* [WORK TO BE COMPLETED]: Would you output each record exactly as it stands?

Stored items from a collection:
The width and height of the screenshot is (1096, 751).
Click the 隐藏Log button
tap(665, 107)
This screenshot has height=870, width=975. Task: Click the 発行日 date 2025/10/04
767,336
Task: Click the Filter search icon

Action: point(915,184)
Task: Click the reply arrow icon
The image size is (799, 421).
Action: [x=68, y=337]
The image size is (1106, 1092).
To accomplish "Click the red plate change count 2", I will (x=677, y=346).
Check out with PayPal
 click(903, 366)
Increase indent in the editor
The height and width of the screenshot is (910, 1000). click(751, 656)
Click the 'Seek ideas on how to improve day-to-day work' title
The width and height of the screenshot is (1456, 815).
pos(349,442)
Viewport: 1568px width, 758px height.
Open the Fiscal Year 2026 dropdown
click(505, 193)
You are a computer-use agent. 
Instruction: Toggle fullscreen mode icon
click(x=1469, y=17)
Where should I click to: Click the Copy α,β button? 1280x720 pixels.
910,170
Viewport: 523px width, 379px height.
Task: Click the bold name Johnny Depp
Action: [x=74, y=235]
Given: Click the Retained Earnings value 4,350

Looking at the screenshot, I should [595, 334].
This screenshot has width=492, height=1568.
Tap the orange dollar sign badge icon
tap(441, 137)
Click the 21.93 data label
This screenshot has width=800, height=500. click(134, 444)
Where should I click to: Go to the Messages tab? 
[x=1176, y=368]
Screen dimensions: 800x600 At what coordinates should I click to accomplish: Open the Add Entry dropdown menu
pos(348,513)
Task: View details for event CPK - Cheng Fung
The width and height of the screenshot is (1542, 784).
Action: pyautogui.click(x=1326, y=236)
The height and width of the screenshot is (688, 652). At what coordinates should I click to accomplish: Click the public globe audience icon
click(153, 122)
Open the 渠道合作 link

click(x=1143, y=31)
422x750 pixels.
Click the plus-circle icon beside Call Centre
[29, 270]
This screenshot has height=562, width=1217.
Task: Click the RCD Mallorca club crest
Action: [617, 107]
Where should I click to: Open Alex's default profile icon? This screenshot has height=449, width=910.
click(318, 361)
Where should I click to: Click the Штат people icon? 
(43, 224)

* [RESPONSE TO THE EXERCISE]:
The width and height of the screenshot is (1096, 751).
Click the 隐藏Log button
tap(665, 107)
This screenshot has height=870, width=975. Task: Click the 発行日 date 2025/10/04
767,336
Task: Click the Filter search icon

Action: point(915,184)
Task: Click the reply arrow icon
The image size is (799, 421).
Action: [x=68, y=337]
The image size is (1106, 1092).
To accomplish "Click the red plate change count 2", I will (x=677, y=346).
Check out with PayPal
 click(903, 366)
Increase indent in the editor
The height and width of the screenshot is (910, 1000). click(751, 656)
Click the 'Seek ideas on how to improve day-to-day work' title
The width and height of the screenshot is (1456, 815).
pos(349,442)
Viewport: 1568px width, 758px height.
Open the Fiscal Year 2026 dropdown
click(505, 193)
You are a computer-use agent. 
Instruction: Toggle fullscreen mode icon
click(x=1469, y=17)
Where should I click to: Click the Copy α,β button? 1280x720 pixels.
910,170
Viewport: 523px width, 379px height.
Task: Click the bold name Johnny Depp
Action: [x=74, y=235]
Given: Click the Retained Earnings value 4,350

Looking at the screenshot, I should [595, 334].
This screenshot has width=492, height=1568.
Tap the orange dollar sign badge icon
tap(441, 137)
Click the 21.93 data label
This screenshot has width=800, height=500. click(134, 444)
Where should I click to: Go to the Messages tab? 
[x=1176, y=368]
Screen dimensions: 800x600 At what coordinates should I click to accomplish: Open the Add Entry dropdown menu
pos(348,513)
Task: View details for event CPK - Cheng Fung
The width and height of the screenshot is (1542, 784).
Action: pyautogui.click(x=1326, y=236)
The height and width of the screenshot is (688, 652). At what coordinates should I click to accomplish: Click the public globe audience icon
click(153, 122)
Open the 渠道合作 link

click(x=1143, y=31)
422x750 pixels.
Click the plus-circle icon beside Call Centre
[29, 270]
This screenshot has height=562, width=1217.
Task: Click the RCD Mallorca club crest
Action: [617, 107]
Where should I click to: Open Alex's default profile icon? This screenshot has height=449, width=910.
click(318, 361)
Where should I click to: Click the Штат people icon? 
(43, 224)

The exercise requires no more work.